The music instrument business seems to be going into two different directions. You either have insanely specialized equipment that is VERY expensive, or you have things that ‘do everything’ at rock bottom prices with lots of trade-offs. The middle ground equipment seems to be getting lost. I’ll go to the Line 6 example. The new amp is interesting because it’s a digital amp that is controlled via bluetooth with an iPad or iPhone, but it still has some basic controls on the amp itself. The power wattage is enough to play live, and the price is fairly inexpensive, but I doubt that many people will use them live. There’s just too much that has to go right to get it to sound good. Not putting in a line out takes away a lot of the usability. Heck, I just ran a show for someone who had an old Line 6 Flextone III, and we used the XLR out directly to the board to get a great sound. I guess it just feels like the companies are really focused on the bedroom musician, and not the performing musician. Amps are either 100 watt tube monsters or 10 watt recording amps.
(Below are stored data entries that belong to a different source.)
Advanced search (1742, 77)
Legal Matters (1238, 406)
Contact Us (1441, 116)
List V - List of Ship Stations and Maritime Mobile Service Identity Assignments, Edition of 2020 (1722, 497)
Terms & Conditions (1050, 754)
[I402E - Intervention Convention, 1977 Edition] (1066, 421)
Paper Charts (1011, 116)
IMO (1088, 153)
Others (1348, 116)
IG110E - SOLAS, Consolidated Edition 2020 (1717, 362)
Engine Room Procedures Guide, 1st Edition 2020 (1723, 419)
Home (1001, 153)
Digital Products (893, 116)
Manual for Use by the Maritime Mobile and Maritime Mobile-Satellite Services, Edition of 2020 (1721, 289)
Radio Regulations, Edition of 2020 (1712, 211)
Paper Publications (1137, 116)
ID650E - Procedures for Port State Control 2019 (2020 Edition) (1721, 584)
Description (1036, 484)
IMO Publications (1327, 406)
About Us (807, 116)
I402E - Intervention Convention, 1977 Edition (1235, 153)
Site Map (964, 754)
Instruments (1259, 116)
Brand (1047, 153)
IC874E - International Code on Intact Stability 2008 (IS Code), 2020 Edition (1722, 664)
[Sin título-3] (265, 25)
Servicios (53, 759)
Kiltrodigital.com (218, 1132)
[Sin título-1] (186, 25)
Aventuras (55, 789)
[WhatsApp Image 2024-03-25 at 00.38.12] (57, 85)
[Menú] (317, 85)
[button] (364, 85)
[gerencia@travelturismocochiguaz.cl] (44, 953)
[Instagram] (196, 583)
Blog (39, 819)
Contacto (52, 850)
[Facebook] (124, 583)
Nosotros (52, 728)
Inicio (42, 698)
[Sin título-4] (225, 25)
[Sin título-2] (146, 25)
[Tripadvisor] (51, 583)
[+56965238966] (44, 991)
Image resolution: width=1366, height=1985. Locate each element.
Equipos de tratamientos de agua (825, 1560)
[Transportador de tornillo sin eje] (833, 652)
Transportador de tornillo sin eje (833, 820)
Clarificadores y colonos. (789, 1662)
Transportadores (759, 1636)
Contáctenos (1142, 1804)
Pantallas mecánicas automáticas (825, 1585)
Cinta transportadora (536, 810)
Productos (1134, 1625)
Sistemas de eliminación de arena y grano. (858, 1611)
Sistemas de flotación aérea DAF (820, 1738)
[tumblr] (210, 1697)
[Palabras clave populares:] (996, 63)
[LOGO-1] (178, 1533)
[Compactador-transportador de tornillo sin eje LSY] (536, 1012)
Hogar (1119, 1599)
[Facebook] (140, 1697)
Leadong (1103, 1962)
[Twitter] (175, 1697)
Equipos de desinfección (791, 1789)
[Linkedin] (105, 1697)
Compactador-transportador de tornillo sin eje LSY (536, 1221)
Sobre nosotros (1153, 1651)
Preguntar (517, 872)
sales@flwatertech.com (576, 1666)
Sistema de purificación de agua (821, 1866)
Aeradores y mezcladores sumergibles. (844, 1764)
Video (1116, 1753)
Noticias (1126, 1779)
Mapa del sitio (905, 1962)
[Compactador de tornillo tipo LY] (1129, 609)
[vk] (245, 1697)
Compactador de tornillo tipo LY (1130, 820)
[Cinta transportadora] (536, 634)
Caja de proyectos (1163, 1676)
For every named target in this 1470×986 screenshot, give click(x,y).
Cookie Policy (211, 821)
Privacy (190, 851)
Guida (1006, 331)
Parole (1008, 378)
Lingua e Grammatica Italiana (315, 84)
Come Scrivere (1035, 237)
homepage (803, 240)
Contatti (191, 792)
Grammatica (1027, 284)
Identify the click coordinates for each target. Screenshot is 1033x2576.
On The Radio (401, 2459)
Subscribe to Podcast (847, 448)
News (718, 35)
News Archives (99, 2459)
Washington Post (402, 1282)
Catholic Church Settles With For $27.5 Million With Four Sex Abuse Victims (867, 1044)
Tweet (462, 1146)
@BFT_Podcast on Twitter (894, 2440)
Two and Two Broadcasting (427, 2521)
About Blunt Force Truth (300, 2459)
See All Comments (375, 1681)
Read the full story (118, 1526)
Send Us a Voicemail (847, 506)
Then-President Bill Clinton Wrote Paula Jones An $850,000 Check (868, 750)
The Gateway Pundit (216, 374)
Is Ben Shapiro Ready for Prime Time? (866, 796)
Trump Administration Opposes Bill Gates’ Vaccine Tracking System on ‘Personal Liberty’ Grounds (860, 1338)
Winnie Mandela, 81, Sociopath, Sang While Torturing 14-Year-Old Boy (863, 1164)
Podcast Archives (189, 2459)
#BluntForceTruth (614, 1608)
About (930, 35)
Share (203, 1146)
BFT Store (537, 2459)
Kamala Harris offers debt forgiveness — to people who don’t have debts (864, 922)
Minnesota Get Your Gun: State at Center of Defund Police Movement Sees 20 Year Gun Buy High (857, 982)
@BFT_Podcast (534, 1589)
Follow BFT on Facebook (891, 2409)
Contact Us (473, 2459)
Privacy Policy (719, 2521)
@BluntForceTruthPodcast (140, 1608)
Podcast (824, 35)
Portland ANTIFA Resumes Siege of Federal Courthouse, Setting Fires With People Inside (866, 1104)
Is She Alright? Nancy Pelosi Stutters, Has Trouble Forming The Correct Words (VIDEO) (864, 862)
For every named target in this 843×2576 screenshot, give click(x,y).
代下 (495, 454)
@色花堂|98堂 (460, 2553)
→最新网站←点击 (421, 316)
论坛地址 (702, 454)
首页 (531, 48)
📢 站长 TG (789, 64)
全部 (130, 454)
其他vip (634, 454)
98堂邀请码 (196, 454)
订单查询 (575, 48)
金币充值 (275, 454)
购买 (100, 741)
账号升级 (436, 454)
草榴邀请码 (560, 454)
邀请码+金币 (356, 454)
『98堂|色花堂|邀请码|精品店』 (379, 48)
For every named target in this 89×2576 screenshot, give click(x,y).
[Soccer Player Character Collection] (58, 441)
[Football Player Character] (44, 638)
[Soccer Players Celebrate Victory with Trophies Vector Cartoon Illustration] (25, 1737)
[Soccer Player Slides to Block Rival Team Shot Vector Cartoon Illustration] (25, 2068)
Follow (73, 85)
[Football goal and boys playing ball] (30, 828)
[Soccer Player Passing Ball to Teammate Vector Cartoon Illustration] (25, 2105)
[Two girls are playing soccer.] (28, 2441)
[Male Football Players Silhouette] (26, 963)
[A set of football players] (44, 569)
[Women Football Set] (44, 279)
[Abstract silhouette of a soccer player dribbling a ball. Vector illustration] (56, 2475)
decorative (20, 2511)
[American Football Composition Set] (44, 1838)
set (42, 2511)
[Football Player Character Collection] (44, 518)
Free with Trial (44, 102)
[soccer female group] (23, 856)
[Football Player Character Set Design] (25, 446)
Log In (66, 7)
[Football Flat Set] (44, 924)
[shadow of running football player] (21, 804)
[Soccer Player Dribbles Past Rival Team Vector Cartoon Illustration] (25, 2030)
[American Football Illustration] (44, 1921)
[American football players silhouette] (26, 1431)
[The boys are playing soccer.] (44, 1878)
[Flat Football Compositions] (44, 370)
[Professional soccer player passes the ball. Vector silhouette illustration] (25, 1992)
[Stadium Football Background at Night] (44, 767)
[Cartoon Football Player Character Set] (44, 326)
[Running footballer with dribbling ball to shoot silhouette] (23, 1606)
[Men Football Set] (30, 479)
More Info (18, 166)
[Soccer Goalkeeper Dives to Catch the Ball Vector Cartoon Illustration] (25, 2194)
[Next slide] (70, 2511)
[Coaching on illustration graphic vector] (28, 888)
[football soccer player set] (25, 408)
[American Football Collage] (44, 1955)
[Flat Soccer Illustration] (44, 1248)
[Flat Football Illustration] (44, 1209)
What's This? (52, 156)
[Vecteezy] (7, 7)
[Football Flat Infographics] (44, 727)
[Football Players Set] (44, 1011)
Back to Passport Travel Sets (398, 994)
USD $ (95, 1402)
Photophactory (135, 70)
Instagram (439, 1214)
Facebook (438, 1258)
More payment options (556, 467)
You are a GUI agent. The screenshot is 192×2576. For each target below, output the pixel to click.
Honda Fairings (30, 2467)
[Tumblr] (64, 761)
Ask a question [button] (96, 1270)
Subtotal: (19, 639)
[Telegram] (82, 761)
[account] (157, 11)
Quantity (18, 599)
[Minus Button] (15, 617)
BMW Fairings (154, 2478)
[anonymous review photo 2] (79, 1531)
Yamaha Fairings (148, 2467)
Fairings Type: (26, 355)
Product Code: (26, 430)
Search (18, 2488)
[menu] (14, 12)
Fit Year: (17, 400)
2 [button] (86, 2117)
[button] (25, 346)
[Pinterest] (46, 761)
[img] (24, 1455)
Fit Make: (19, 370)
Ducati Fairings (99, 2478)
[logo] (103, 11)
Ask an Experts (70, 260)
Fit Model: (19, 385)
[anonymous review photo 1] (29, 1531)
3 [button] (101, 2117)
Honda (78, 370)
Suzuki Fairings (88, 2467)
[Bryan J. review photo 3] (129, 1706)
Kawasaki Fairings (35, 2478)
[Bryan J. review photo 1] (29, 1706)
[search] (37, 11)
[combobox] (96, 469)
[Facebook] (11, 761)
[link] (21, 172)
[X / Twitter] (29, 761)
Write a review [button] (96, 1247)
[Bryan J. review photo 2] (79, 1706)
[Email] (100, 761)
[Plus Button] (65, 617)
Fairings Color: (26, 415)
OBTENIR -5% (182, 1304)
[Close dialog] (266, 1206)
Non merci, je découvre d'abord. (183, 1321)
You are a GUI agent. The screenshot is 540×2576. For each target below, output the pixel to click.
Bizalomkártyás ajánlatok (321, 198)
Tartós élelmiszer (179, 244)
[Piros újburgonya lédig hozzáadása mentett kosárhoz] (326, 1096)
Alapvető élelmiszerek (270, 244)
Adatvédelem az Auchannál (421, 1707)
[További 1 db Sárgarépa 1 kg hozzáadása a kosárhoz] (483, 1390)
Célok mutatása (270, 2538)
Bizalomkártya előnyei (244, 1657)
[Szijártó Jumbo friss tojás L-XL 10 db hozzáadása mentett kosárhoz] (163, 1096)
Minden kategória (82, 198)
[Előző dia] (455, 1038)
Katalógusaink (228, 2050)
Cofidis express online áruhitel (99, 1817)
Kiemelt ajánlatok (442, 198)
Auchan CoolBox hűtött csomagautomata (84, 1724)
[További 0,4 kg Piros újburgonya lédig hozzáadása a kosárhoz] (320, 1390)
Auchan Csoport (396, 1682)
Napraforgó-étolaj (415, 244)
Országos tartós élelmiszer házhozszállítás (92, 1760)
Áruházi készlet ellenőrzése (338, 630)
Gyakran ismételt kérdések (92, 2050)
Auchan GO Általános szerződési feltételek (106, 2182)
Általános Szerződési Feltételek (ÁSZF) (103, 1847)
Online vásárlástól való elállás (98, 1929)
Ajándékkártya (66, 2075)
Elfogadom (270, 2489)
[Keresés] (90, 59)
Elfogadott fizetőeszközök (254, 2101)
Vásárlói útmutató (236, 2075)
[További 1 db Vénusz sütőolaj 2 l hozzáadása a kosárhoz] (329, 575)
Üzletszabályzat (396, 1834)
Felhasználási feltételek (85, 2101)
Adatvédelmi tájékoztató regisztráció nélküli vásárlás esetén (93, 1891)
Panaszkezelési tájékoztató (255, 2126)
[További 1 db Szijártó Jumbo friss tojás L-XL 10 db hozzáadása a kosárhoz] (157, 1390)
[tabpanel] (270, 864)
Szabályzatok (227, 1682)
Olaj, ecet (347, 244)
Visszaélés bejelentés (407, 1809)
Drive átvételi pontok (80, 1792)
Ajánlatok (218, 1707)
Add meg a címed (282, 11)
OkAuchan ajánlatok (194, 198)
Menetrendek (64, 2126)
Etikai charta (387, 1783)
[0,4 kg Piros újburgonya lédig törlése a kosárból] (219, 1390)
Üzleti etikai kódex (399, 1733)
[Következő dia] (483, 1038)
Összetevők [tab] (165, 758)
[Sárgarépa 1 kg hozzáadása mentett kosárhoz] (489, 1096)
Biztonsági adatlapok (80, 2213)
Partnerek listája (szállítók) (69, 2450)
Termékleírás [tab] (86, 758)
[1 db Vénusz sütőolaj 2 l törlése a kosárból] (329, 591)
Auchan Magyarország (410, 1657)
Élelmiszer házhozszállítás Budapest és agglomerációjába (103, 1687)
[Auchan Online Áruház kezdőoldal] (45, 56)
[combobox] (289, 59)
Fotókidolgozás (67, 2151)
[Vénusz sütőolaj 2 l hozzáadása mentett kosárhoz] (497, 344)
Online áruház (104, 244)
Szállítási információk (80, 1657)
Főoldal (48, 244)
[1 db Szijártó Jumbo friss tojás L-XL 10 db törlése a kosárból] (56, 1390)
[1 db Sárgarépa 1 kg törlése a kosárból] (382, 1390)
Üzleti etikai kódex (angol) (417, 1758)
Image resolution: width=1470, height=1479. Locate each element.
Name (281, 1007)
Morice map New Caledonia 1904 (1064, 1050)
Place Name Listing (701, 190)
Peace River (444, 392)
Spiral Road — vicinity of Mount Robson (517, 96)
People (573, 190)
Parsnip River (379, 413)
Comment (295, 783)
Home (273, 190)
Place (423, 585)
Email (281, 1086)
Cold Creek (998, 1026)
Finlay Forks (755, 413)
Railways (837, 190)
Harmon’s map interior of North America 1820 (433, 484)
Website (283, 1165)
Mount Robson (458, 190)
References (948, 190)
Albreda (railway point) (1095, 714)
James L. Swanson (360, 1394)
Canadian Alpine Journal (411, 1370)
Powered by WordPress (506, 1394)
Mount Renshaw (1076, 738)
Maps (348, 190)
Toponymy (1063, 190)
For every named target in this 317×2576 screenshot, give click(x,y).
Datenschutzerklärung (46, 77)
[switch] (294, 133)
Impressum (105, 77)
Same thing with the guitars, great quality instruments are either insanely expensive or not up to gigging standards.
And, the million dollar question is… do we actually NEED a lot of this stuff? For my gig this weekend, my power supply that I use to run my pedals went haywire. I couldn’t run my entire board like I normally do. Fortunately, I had a backup power supply, but it only allowed me to run my most important pedals. (which were my wah, tuner, compressor, and noise gate) . I ended up having a pretty stripped down sound, and you know what? That was all I really needed to play for 4 sets. (It’s fortunate that we don’t play too many ‘effect-y’ songs).
Still, it’s a great time to be a musician! Lot’s of great tools to help produce better and better quality music!